After all, a well-aimed hit from Cersei's Scorpion bolt (the enormous crossbow operated by Bronn on the battlefield) did wound Drogon. Small arrows are far too weak to pierce the dragons' hide, but with a large enough bolt aimed correctly, the Scorpion could kill a dragon — that's what Cersei was practicing in the dungeons underneath the castle, where the Targaryen dragon skulls are kept. As Qyburn said, dragons are "powerful, but not invincible." He then points out that "if they can be wounded, they can be killed."
According to The World of Ice & Fire, hundreds of years before the events of the show, Dornish warriors killed one dragon, Meraxes, in battle with a very similar Scorpion bolt to the one Cersei uses. But Balerion the Dread, the enormous dragon in the dungeon whose skull Cersei shatters in the above clip? He's the "beast that Aegon rode across the sea," as Qyburn says, before he took over Westeros during the War of Conquest that placed the Targaryens on the throne.
According to the comments section on one of Martin's blog posts, the author says that "[Westerosi king] Viserys I flew Balerion ... When the Black Dread died (of old age, not in war), he did not take a second dragon," and according to the books, Balerion lived for at least two hundred years before dying of natural causes. So not only can dragons be killed with a strategic blow to the eyes, they will eventually die. However, Dany's dragons are very young. The Game of Thrones timeline is a little wonky, especially with all of the condensed travel time in recent seasons, but those dragons are still growing, and they certainly aren't close to hundreds of years old.
The books have contextualized the history of dragons even more thoroughly than the TV show. And the best thing about ASOIF is that George R.R. Martin has added so much background information about the world's history that could be relevant in future installments of the book or TV show. Take, for example, this quote from a Tyrion chapter in A Dance with Dragons:
The eyes were where a dragon was most vulnerable. The eyes, and the brain behind them. Not the underbelly, as certain old tales would have it. The scales there were just as tough as those along a dragon's back and flanks. And not down the gullet either. That was madnes. These would-be dragonslayers might as well try to quench a fire with a spear thrust. "Death comes out of the dragon's mouth," Septon Barth had written in his Unnatural History, "but death does not go in that way."
So that's pretty clear exposition from Martin. In short, a powerful spear through the eye and into the brain, a la Cersei's plan, would work. Everything else? Less effective. Add that you can't drag dozens of Scorpions around to protect ground troops, and there's a very complicated problem for anyone who refuses to bend the knee to Daenerys (except for dragon whisperer Jon Snow, of course).
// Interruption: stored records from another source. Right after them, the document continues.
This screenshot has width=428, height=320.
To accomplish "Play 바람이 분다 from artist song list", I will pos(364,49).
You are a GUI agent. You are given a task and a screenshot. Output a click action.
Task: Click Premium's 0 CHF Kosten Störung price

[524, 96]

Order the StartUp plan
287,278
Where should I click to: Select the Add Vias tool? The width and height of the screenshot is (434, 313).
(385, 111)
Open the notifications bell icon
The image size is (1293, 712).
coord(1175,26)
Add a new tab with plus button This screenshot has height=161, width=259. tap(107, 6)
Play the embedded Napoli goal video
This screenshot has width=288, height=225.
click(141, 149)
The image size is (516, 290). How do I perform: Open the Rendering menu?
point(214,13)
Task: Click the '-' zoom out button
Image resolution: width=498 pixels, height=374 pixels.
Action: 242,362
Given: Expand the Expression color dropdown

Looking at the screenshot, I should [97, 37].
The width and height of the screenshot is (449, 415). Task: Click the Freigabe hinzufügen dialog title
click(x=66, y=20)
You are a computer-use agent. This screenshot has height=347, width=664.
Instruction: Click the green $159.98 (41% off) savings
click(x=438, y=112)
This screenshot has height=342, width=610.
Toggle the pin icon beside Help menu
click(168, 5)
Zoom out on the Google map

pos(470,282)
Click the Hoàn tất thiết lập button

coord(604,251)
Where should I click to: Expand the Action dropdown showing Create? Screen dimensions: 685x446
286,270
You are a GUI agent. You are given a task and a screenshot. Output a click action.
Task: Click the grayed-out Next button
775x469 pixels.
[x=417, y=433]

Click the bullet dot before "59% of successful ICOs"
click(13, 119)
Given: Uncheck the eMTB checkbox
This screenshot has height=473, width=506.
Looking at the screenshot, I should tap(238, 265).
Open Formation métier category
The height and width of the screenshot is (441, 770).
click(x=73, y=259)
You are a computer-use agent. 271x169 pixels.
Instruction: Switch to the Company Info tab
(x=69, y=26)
But there is one other way to kill a dragon — another dragon. The Dance of the Dragons was a civil war between two Targaryen factions that forced dragon against dragon.
So Daenerys shouldn't be too confident that she's going to automatically win this war. It's very possible that one or more of her dragons will die, especially one of the smaller ones, who were chained underneath Mereen for a long period of time. But stopping those dragons will be a serious challenge — and whomever attempts to kill dragons on Game of Thrones should have impeccable aim, because without hitting one of those eyes, they're probably out of luck.